Entretanto, depois de termos falado sobre o desenvolvimento das piolhas e de termos, mais uma vez levado um murro no estomago (eu sei que não deveriamos queixar-nos mas ainda custa estarmos presos na infância interminável que as piolhas levam e ainda custa ouvir com todas as letras "é uma PEA..."), há que continuar o caminho para a frente: as piolhas são meninas perfeitamente saudáveis com um fisico normal para 5 anos, com capacidades cognitivas ao nível dos 6 mas com comportamento e maturidade comportamental de 2 ou 3 anos... E é precisamente nesta faixa etária que surgem as birras típicas em crianças típicas... Logo, este aumento das birras - que, muitas vezes, se misturam com as atípicas - advem desse atraso...
O nosso estado de cansaço deve ser tal que o médico notou logo que não temos feito mais nada nestes últimos anos que não viver em função - só e única e exclusivamente - das piolhas e aconselhou-nos algum egoismo: uma saída a dois ou individual, pequenas rotinas familiares sem os filhos, etc que nos permitam ter um elo com a realidade extra pais, extra pais de crianças autistas.

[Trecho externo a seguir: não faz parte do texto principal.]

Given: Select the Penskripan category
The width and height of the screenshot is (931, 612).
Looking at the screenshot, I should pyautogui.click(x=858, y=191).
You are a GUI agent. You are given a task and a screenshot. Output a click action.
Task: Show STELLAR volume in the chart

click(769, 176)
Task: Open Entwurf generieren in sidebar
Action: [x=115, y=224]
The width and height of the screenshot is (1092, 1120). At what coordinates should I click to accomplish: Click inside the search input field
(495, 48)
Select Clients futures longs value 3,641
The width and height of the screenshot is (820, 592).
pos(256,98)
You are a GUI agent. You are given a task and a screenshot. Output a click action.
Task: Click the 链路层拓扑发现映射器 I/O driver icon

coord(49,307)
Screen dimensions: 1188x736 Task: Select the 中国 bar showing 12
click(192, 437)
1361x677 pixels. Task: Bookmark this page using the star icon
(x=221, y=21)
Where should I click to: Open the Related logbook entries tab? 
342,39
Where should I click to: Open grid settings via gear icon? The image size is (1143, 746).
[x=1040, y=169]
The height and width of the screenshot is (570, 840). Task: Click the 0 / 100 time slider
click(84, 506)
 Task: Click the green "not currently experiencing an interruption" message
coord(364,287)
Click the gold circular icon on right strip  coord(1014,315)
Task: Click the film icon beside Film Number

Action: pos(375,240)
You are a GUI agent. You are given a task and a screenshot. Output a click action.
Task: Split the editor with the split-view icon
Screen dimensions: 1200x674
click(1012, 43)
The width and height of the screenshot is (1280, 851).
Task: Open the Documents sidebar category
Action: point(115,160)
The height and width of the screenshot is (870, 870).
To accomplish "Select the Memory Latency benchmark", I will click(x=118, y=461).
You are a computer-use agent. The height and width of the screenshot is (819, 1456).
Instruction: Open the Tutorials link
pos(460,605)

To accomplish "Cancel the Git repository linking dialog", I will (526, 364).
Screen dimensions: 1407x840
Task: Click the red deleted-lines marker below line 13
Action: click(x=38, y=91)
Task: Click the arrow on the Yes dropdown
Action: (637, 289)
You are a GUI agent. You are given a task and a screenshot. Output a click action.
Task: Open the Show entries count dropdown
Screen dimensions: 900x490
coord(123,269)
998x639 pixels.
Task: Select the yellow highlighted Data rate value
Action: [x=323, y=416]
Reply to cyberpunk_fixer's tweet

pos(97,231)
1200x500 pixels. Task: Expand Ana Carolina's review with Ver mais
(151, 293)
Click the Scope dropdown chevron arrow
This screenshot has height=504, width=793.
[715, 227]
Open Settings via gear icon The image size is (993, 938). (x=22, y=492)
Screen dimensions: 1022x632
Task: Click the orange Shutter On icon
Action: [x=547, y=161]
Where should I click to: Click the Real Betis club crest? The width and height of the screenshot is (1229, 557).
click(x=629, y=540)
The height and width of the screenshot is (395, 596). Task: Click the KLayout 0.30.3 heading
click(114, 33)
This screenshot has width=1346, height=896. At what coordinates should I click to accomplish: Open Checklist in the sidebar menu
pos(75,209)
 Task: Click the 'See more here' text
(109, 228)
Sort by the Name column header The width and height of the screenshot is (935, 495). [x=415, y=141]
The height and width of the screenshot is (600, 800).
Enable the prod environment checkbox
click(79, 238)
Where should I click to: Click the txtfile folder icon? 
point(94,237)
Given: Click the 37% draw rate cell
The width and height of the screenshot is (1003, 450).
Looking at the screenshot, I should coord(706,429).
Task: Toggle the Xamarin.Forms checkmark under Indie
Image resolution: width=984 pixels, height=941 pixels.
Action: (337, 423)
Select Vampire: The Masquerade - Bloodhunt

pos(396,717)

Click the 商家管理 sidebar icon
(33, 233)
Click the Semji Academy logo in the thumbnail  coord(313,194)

Foi bom ter o reconhecimento de que temos feito um excelente trabalho com elas - a nível de trabalho enquanto crianças com necessidades especiais e a nível de educação - e termos tido a certeza de que a equipa que nos acompanha sabe o quanto custa a nossa luta: não é fácil ter filhos gémeos, ainda para mais gémeos tão ativos como as minhas, ainda para mais gémeas autistas. Daí a importância de um stop em tudo, de vez em quando, para não acordarmos todos aos gritos e deitarmo-nos todos aos gritos - como já aconteceu. Admito que, desde há alguns meses, que isso tem vindo a falhar um pouco...
Na prática:
- as piolhas mostram-se menos elétricas do que antes e as obsessões diminuiram de intensidade (vi hoje, durante a aula de Inglês que dei no infantário que, uma das piolhas, do nada, levantou-se e foi mexer na água. Estava a divertir-se e a interagir muito bem mas teve que "ir fumar aquele cigarro"); o foco de atenção é mais controlado e distinto, favorecendo a aprendizagem.
- ainda vou notando alguns fios de cabelo perdidos mas sem a intensidade de antes
- o pai e eu já tomámos algumas doses de egoismo: saimos para almoçar fora e ir às compras (cada um na sua área de interesse) enquanto as piolhas estavam na escola e tentámos afastar a culpa de o estarmos a fazer sem elas; tentámos (eu mais do que ele) deixar de controlar tudo: as meninas estão na escola ou na terapia, ponto.
- já temos planos para fazer saídas controladas a pé (ir à descoberta da nossa serra em percursos pedestres com as piolhas, sem hipótese de escolha, ou seja, vamos e não há negociações, corra bem ou mal)
- empenhamo-nos muito mas com mais leveza; é um desafio, não tem que ser uma batalha sangrenta. O trabalho que fazemos com elas (histórias, exercícios de terapia, saídas de estudo) podem ser graduais e não precisam de correr sempre bem à primeira
Bottom line: elas precisam de tempo para elas - seja para se (des)regularem ou simplesmente correr -, nós precisamos de tempo para nós enquanto casal, eu e o marido precisamos de tempo para nós enquanto seres individuais.
E, com ou sem gestões de tempo quase milagrosas, tudo se arranja e tudo se resolve. Let's consider it a fresh start.